> _INSTRUCTIONS TO FOLLOW_
For this exercise, return only the lines in the records below from the one holding "Task: Tap the 120.0 ml (1 cup) serving" through the one holding "This screenshot has width=1280, height=800.", including both, exactly as they appear and without pictures.

##### RECORDS SHOWN

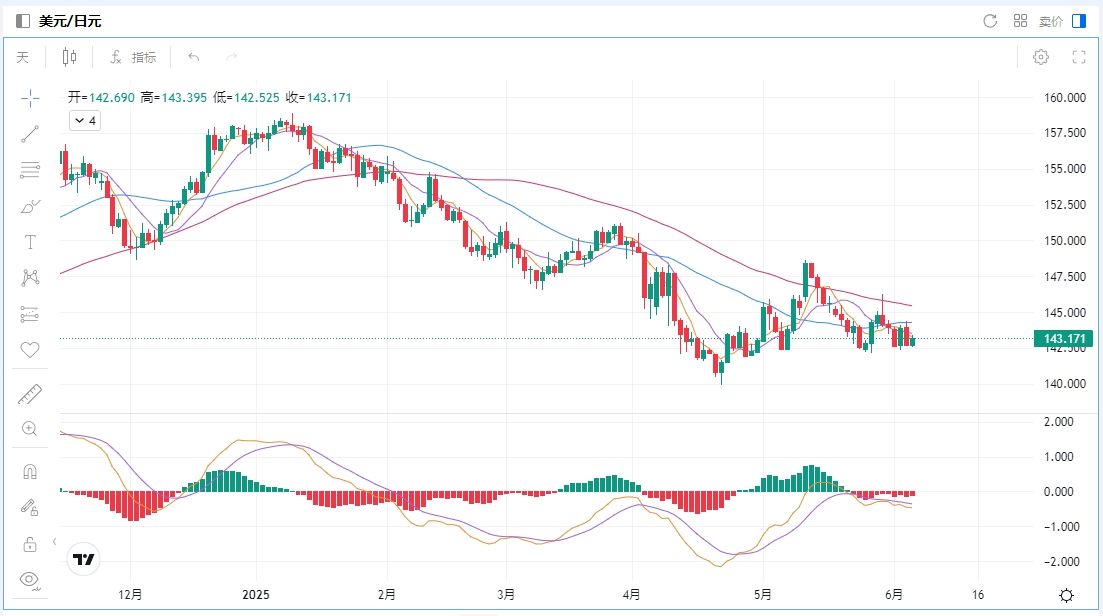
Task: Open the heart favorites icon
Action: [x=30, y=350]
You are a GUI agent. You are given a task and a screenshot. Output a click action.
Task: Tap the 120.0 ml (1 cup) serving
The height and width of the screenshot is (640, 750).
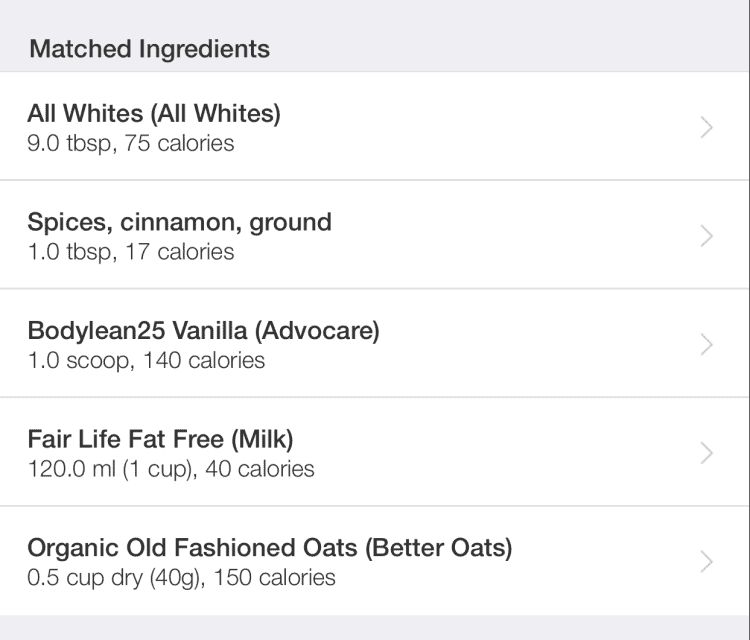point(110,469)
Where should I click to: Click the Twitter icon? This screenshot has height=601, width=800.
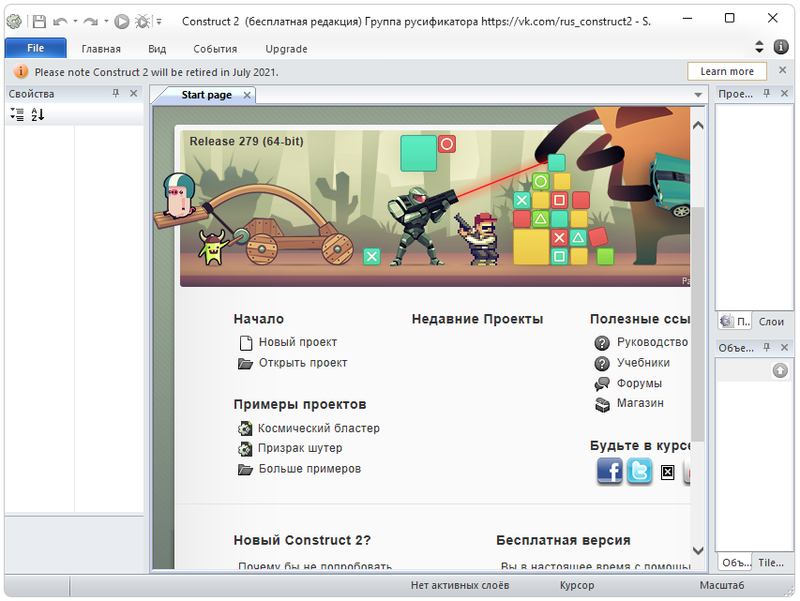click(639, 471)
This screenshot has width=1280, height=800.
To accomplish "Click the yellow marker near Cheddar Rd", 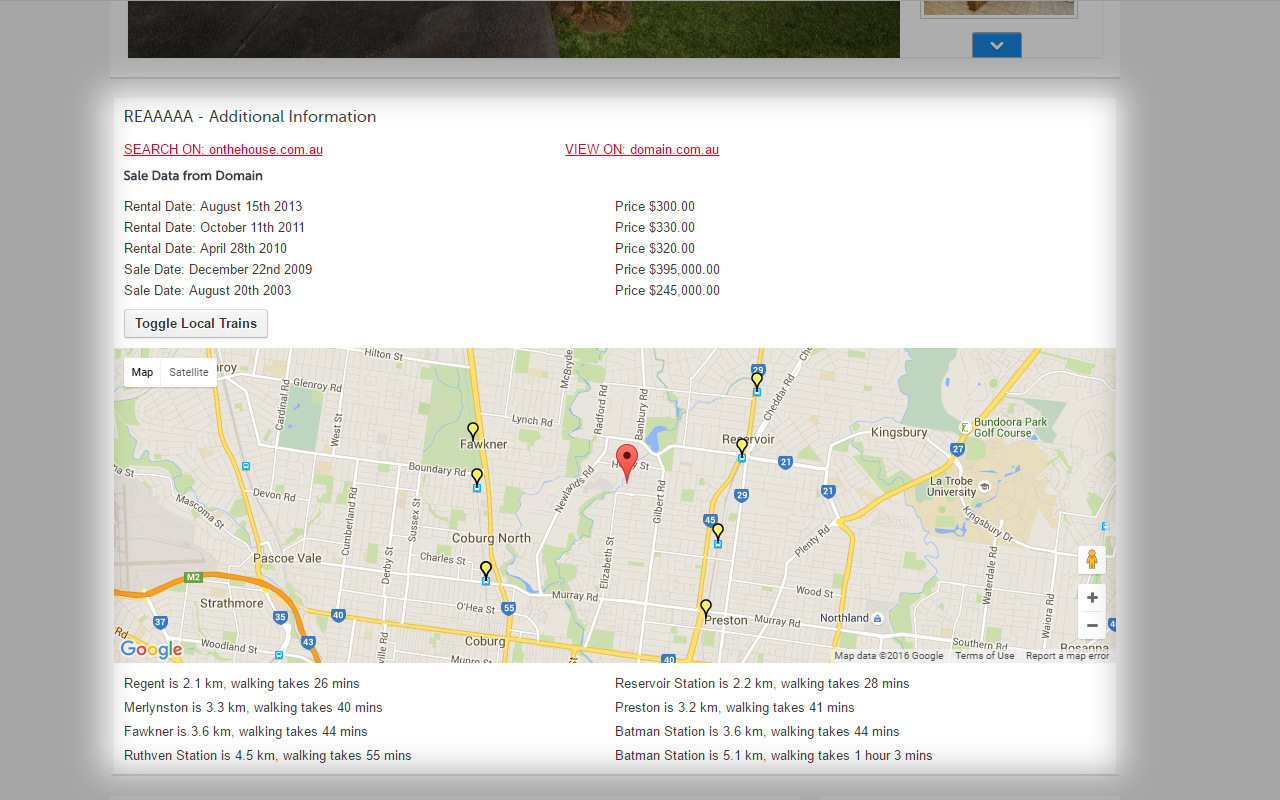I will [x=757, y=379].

##########

> _RESPONSE_
Task: Tap the 120.0 ml (1 cup) serving
The height and width of the screenshot is (640, 750).
point(110,469)
Where should I click to: Click the Twitter icon? This screenshot has height=601, width=800.
click(639, 471)
This screenshot has width=1280, height=800.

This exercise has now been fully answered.